Instructions to follow:
Find each line below that contains the word "screenshot" and copy every such line in full.

Materials provided:
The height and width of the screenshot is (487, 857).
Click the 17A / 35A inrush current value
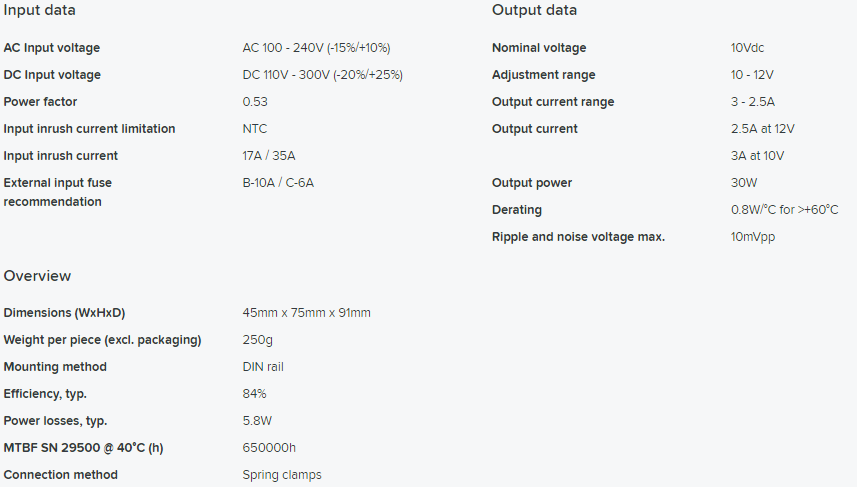[269, 156]
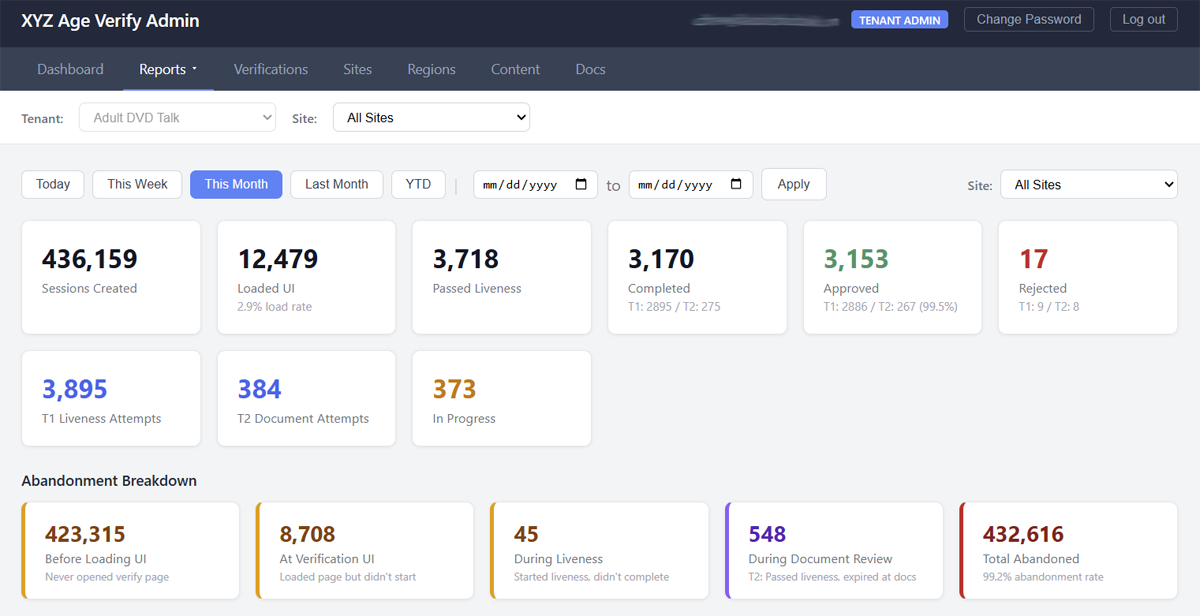Select the Last Month filter

click(x=336, y=184)
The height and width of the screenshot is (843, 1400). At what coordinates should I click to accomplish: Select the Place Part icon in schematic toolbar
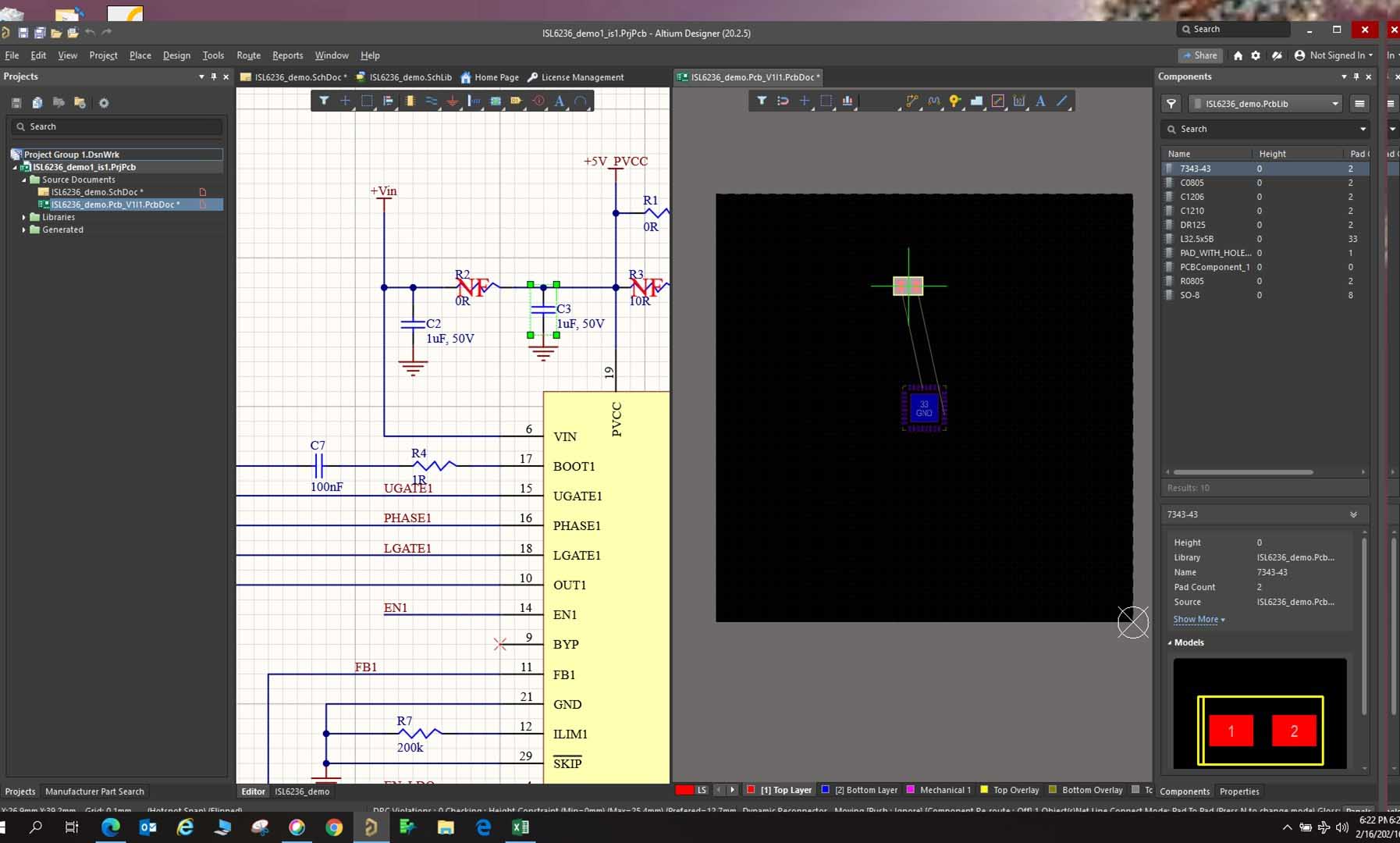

Final answer:
The height and width of the screenshot is (487, 857).
The height and width of the screenshot is (843, 1400). At what coordinates should I click to accomplish: Select the Place Part icon in schematic toolbar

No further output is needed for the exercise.